TensorWasm

Cold Start

Cold Start

Why cold start matters

Serverless GPU workloads live and die by their cold-start latency. A function that ships its weights through a 200 MB container image, JIT-compiles a few PTX modules, and warms the CUDA driver on every invocation cannot meet the millisecond-scale tail-latency targets that interactive inference, RAG retrieval, and online feature stores demand. Craton TensorWasm's tensor-wasm-snapshot crate exists to short-circuit that path: instead of re-executing the cold initialisation sequence, the host restores a pre-captured Snapshot containing the Wasm linear memory, GPU device memory, and the JIT register file, then resumes execution from where the previous instance left off.

Honest framing matters here. A handful of academic papers and vendor blog posts have claimed "sub-millisecond" GPU cold starts; the marketing has outrun the physics. Real hosts pay for the bincode decode, the zstd decompression, the page-fault-driven UVM migration into device memory, and the first kernel launch before the function can do useful work. This document explains what each of those costs is, gives a calibrated estimate to set expectations against the measured numbers in PERFORMANCE.md and bench-results/baseline.json, and lists the levers operators have today to keep cold starts inside their SLO.

Latency model

A cold restore from a snapshot blob breaks down into five additive components:

  1. Snapshot read — pulling the compressed blob off local NVMe (or a memory-mapped page cache). At 5–7 GB/s sequential read on a Gen 4 NVMe drive, a 16 MiB blob is ~3 ms; the variance is dominated by whether the page cache is warm.
  2. bincode decode — zero-copy in spirit, but the deserialiser still walks the buffer and allocates Vec<u8> for each memory region. Empirically about 1 GB/s on a single core, so a 16 MiB decompressed body takes ~16 ms.
  3. zstd decompress — single-threaded at level 3, zstd manages 500–800 MB/s on modern x86. Compression ratios on mostly-random GPU memory are weak (1.05–1.3×), so the decompressed body is typically only ~10–25 % smaller than the source weights.
  4. UVM warmup — the snapshot lands in host memory; the first kernel launch faults pages over PCIe into device memory. On PCIe Gen 4 ×16, the practical migration ceiling is ~25 GB/s, but the page-fault-driven migration path adds 20–200 ms of latency for large working sets before the first kernel can run uncontended. Hopper's H100 and Blackwell GB200 partially hide this with copy engines, but the cost does not disappear.
  5. First kernel launch — driver-side overhead is 5–10 µs per launch on warm contexts; the first launch after a fresh context creation is closer to 1–3 ms because the driver materialises module-level state lazily.

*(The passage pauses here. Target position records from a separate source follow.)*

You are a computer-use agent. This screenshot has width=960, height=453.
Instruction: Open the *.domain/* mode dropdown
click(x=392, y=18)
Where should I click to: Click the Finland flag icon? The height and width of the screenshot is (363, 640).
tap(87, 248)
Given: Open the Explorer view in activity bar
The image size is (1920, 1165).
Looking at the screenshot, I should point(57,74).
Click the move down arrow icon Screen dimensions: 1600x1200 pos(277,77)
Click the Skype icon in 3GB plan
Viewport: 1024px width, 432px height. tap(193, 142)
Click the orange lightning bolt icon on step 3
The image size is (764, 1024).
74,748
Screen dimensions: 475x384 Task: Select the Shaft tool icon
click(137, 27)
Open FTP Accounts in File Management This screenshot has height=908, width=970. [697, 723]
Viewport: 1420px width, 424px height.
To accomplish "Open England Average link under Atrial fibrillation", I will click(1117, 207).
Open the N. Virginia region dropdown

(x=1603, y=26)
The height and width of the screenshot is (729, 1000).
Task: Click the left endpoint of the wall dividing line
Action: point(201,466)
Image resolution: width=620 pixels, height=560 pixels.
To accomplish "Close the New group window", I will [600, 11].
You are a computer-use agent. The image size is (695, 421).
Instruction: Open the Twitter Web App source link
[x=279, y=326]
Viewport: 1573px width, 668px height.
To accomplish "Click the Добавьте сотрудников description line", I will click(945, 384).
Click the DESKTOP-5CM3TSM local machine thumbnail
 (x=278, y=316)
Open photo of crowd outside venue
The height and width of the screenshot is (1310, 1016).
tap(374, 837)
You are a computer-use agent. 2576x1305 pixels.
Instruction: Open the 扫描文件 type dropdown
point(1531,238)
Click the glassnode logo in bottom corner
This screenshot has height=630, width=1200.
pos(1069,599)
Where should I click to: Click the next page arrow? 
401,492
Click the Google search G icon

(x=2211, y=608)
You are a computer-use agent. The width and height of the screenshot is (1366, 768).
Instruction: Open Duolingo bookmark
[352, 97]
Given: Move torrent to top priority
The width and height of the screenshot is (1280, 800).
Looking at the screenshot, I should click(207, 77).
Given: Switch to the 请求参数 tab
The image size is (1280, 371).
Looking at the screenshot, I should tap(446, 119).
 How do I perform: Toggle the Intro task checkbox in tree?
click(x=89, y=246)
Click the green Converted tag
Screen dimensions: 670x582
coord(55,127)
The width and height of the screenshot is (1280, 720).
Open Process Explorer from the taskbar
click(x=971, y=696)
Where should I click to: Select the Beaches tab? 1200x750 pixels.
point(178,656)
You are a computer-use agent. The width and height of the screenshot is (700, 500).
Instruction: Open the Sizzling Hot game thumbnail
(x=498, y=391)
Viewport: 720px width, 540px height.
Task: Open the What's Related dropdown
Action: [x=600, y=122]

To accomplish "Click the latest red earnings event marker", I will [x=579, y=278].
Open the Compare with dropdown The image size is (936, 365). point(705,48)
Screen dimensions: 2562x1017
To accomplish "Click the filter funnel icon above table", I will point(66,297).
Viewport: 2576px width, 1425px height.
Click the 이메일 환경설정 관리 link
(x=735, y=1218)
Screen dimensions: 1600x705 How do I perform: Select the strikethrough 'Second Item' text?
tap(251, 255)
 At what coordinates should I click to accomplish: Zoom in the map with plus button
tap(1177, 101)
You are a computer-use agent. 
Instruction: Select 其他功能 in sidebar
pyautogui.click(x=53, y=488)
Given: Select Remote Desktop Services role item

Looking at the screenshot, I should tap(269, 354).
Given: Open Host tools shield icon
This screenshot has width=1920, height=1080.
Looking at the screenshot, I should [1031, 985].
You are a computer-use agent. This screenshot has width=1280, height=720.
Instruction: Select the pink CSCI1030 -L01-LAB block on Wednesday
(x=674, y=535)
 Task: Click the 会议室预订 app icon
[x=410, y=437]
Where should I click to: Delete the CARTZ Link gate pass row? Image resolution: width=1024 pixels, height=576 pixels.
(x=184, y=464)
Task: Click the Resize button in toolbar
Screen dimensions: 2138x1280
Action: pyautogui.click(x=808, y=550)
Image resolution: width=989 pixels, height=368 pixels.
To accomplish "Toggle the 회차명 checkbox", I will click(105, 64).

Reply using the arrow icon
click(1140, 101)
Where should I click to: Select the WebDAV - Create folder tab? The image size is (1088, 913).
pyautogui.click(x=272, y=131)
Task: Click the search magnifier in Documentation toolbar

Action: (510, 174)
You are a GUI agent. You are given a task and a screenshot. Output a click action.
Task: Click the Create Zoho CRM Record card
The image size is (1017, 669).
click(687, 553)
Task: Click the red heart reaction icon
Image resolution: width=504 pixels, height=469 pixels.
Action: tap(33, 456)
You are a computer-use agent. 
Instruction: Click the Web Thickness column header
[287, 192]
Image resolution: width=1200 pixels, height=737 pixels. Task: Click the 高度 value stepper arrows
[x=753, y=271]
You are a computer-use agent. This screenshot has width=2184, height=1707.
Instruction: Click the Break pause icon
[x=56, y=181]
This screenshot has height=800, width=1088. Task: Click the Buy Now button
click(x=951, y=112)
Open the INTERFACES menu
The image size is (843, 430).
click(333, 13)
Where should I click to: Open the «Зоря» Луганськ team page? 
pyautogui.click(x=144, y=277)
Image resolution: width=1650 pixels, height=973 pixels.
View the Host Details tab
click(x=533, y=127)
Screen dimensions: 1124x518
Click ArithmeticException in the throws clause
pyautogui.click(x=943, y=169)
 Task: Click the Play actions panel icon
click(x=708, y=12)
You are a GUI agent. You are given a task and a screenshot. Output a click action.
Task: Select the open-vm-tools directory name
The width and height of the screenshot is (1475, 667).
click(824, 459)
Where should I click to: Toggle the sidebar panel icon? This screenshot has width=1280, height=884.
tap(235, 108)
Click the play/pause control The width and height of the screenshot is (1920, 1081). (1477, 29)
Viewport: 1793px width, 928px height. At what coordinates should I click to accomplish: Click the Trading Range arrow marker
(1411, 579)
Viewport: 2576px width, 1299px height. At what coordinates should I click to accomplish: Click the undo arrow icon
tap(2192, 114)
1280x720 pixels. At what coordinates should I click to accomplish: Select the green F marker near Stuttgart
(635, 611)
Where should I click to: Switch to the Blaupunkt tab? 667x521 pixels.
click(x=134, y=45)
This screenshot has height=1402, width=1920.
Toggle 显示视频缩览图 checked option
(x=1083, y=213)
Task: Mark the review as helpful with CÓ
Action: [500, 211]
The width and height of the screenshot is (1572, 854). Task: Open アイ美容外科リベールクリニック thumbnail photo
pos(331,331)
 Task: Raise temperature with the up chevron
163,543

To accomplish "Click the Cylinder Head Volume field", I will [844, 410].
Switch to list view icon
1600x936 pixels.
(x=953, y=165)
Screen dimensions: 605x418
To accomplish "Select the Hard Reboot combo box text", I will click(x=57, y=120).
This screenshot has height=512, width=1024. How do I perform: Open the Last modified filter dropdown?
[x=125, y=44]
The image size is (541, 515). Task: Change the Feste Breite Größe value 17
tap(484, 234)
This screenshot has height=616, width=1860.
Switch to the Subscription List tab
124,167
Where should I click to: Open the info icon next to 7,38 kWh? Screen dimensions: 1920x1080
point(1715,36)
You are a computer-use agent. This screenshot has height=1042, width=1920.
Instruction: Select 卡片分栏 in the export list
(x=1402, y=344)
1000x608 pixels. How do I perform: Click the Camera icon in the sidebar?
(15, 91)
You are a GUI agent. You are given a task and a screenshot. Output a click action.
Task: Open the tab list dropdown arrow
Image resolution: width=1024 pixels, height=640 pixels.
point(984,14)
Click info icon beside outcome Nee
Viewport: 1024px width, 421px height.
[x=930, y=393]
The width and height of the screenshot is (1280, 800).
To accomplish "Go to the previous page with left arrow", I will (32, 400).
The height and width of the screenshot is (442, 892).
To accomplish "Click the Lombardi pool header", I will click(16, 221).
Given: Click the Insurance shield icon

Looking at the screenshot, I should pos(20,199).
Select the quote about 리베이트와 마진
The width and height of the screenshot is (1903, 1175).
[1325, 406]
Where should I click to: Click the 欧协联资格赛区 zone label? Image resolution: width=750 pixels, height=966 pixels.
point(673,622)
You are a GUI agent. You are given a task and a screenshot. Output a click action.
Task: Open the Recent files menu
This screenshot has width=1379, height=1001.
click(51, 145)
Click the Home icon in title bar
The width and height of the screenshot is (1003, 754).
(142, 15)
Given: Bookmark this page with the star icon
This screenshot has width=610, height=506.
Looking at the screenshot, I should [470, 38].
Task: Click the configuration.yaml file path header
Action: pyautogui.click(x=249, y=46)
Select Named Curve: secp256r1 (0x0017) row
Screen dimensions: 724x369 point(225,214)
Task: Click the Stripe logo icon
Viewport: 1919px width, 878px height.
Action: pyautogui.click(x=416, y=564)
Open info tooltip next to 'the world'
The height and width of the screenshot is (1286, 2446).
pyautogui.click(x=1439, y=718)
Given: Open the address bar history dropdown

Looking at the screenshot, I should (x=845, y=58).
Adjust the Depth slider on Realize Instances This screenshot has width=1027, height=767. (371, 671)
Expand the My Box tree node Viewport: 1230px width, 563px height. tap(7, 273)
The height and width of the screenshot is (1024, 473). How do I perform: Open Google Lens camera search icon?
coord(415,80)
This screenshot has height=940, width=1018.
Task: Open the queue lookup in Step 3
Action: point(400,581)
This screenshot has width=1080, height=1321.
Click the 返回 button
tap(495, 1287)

The total cold-start latency for restoring an instance is therefore approximately

T_cold ≈ T_read + T_zstd + T_bincode + T_uvm + T_launch

with the UVM term dominating for any snapshot larger than a few MiB.

Estimated latency table

The table below is a modelling estimate, not a measurement. See PERFORMANCE.md and bench-results/baseline.json for the empirical P50/P95/P99s captured on the reference rig (Ryzen 9 7950X3D, RTX 4090, Gen 4 NVMe). Treat the figures below as order-of-magnitude guidance only.

Snapshot sizeP50P95P99Dominant term
1 MiB~5 ms~9 ms~14 msfirst launch + zstd
16 MiB~22 ms~38 ms~55 msbincode + UVM
128 MiB~65 ms~120 ms~180 msUVM migration
512 MiB~150 ms~280 ms~420 msUVM migration

The shape of the curve is the takeaway: at the 1 MiB end, fixed driver overhead and JIT-cache lookup dominate; from 128 MiB up, the UVM page-fault path dominates and any "sub-millisecond" claim is physically impossible on PCIe Gen 4 hardware.

Recommendations

  • Keep snapshots small. A 512 MiB snapshot will never restore in under ~100 ms on commodity hardware. If you can afford to lazily reload weights from a shared model store instead of bundling them into the snapshot, do so. The snapshot path is for hot, latency-sensitive state, not the entire model weights.
  • Pre-warm common kernels. The first launch after a fresh context creation costs 1–3 ms of driver-resident work. The host can pay this once at process startup by running a trivial no-op kernel against every PTX module the tenant is expected to use; subsequent launches drop to 5–10 µs.
  • Use cudaMemAdvise(SetReadMostly) for weight buffers. For read-only weight regions, advising the driver of the access pattern reduces page-fault traffic on the UVM warmup path. The tensor-wasm-mem advise wrappers expose this directly.
  • Prefer the page cache. Repeated restores of the same snapshot blob will be served from the OS page cache after the first read; the T_read term effectively disappears. Co-locate the snapshot store with the worker so this caching actually applies.
  • Avoid zstd levels above 3. Higher levels marginally improve compression ratios on already-incompressible GPU memory while inflating CPU cost on the hot restore path. The default level 3 is intentional.
  • Measure end-to-end. The metrics in tensor-wasm-core::metrics::TensorWasmMetrics expose per-phase histograms for restore latency; alert on the P99 of the UVM phase, not the total, because the UVM term has the worst tail behaviour.

Cross references

  • docs/PERFORMANCE.md — S19 benchmark methodology and the measured numbers that will replace this table.
  • docs/CUDA-SETUP.md — toolkit and driver versions Craton TensorWasm validates against; UVM behaviour differs meaningfully between CUDA 12.0 and 12.6.
  • docs/AUTO-OFFLOAD.md — S14's auto-offload heuristic governs which snapshot regions live on device vs. host, and therefore how much of the restore cost is paid up front vs. on demand.